Amber index: setting the baseline for reporting

This is the first of regular updates on the progress of our networth. As I am not sure that on the internet I can stay Mr Amber Tree forever, my report will be using the amberindex. I plan to keep this index consistent over time, so that progress or regression can be spotted easily.

At the end of April, 2015 the amber index is at 283. Not bad, not bad

My numbers start from february 2015 only. This is the time when I started really to read FIRE blogs on a regular basis and saw the need to track in detail our net worth. Going back in time is not something that is now on my wishlist.


The big increase in the Amber Index is mainly due to a better view on my assets. It took some weeks to figure out what/where/how all was. Now that all of this clear, I expect to show a more realstic progress.

Going forward, I expect more spikes due to the nature of some investments that I have: mainly the branch 21 accounts. They only report once a year the increase in value. I do not find it usefull to try to guess in between the new value that they have.

I also decided not to include the mortgage as I do not include the value of our house either. The reason not to do this, is that in my current life, my house does not generates passive income. I think my net worth shuld be the assets that can work for me while I sleep.

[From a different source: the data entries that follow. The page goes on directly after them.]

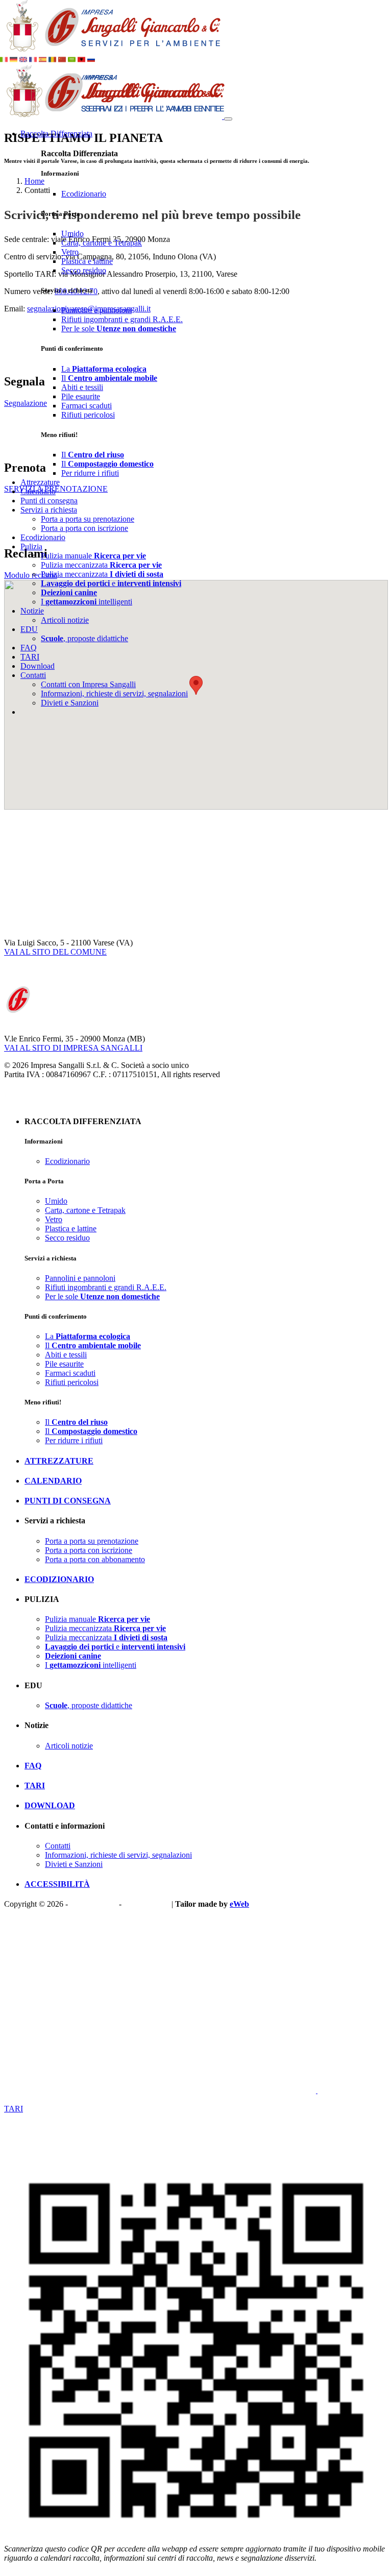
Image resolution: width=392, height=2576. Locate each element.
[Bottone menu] (228, 118)
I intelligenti (86, 601)
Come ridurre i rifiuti (37, 2099)
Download (37, 666)
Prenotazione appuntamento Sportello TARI (74, 2117)
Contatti (57, 1845)
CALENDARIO (53, 1480)
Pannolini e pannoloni (96, 310)
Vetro (70, 252)
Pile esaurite (80, 396)
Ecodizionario (83, 193)
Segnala (18, 2090)
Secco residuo (83, 270)
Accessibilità (57, 1884)
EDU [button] (29, 629)
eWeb (239, 1904)
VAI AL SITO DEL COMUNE (55, 951)
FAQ (28, 647)
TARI (29, 656)
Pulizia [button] (31, 546)
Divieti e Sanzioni (70, 702)
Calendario (38, 491)
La (103, 368)
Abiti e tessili (82, 387)
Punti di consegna (49, 500)
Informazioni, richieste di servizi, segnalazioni (114, 693)
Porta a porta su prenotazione (87, 519)
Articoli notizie (65, 620)
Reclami (46, 2090)
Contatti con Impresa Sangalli (88, 684)
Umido (72, 233)
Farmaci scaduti (86, 405)
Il (109, 378)
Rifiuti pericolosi (88, 414)
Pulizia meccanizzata (101, 565)
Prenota (73, 2090)
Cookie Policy (146, 1904)
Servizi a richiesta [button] (48, 509)
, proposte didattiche (84, 638)
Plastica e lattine (87, 261)
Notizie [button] (32, 610)
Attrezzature (40, 482)
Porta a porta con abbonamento (95, 1559)
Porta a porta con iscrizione (84, 528)
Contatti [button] (33, 675)
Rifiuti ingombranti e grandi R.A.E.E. (122, 319)
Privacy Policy (93, 1904)
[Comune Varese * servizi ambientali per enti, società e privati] (111, 50)
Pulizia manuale (93, 555)
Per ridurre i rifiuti (90, 473)
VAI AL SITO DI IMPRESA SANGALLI (73, 1047)
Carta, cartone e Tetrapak (101, 242)
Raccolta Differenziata (56, 133)
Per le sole (118, 328)
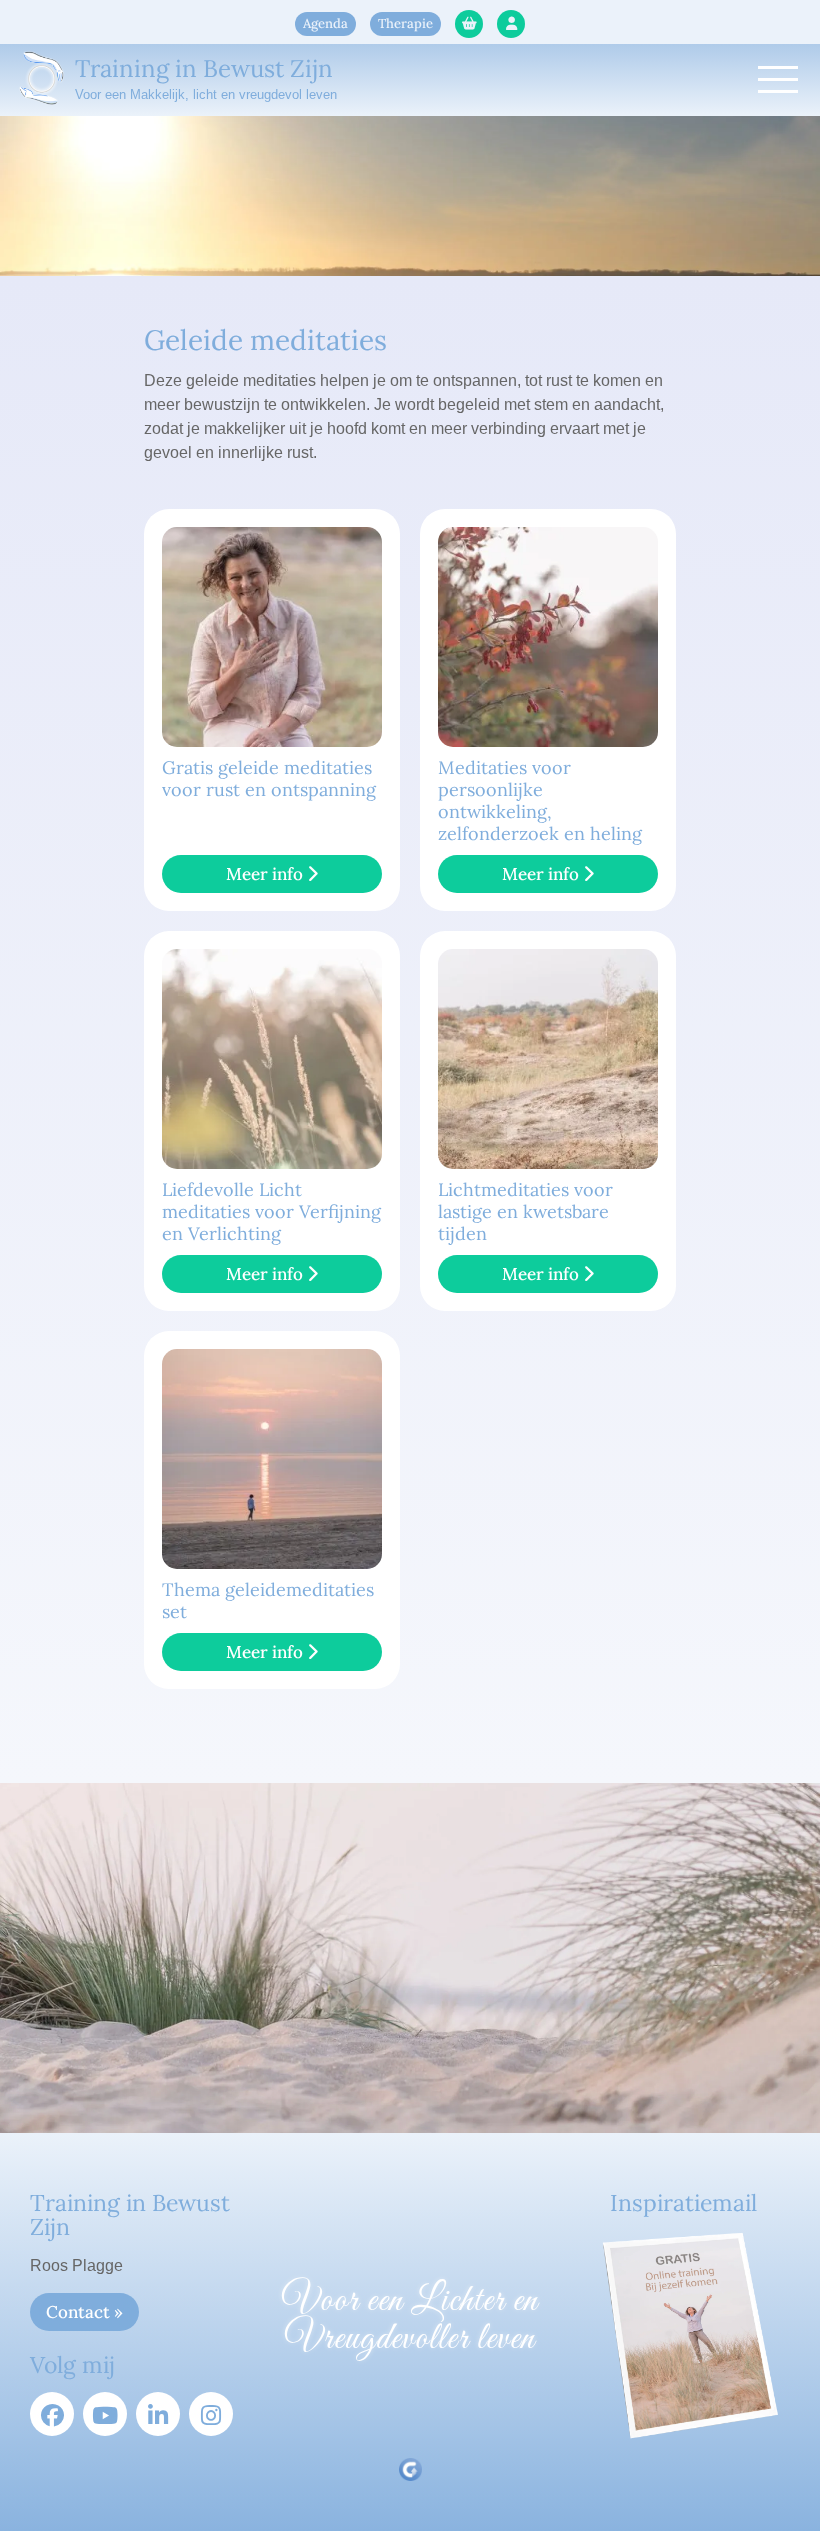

Another category that is excluded for now is the pension saving from our employers. If I include them, I could either use the current value of the savings contract, or I could use the estimated value at retirement age. As this money is basicly locked down til the age of 67, I prefer not to see it now. As my Freedom day approaches, I will take a closer look to see how I could use this bonus in our advantage.

Lastly, I also exclude my emergency fund from this calculation. By doing so, I do not see the emergency fund and thus I am not tempted to use it for investments or other non emergency activity.


8 thoughts on “Amber index: setting the baseline for reporting

  1. AT,

    A random number sadly isn’t saying much, but it’s still nice to see the graph trend upward – well done! Maybe you could pick a % of your net worth goal and use that as the base number?

    Also, you could adjust your networth based on the TAK21 insurance accounts throughout the year as you effectively know the base interest rate beforehand. It takes some work, but it’ll smooth out the curve. People will start wondering why you have massive spikes at the beginning of th year otherwise.



    1. NMW,
      Thx for the feedback. I will look into replacing the randomness with a more tangible figure so that the readers can follow better my evolution
      for the TAK21, I could use a guesstimate . I have some 0pct guaranteed and bonus only TAK21 in my portfolio. I could use a wavenumber to smooth out the shocks.


  2. Hello ATL,

    Interesting approach to your reporting, as noted by NMW there is already an upward trend, which is encouraging!

    You could also consider normalizing your number and reporting vs you target number, this way it stays personal, but gives your readers a 0-100% range (100% being FIRE). Just a suggestion, good luck on the journey!


    1. Hey fsf, thx for stopping by.
      The past weekend i have updated my xls and will now report compared to my target amount. This way, readers will know where I am.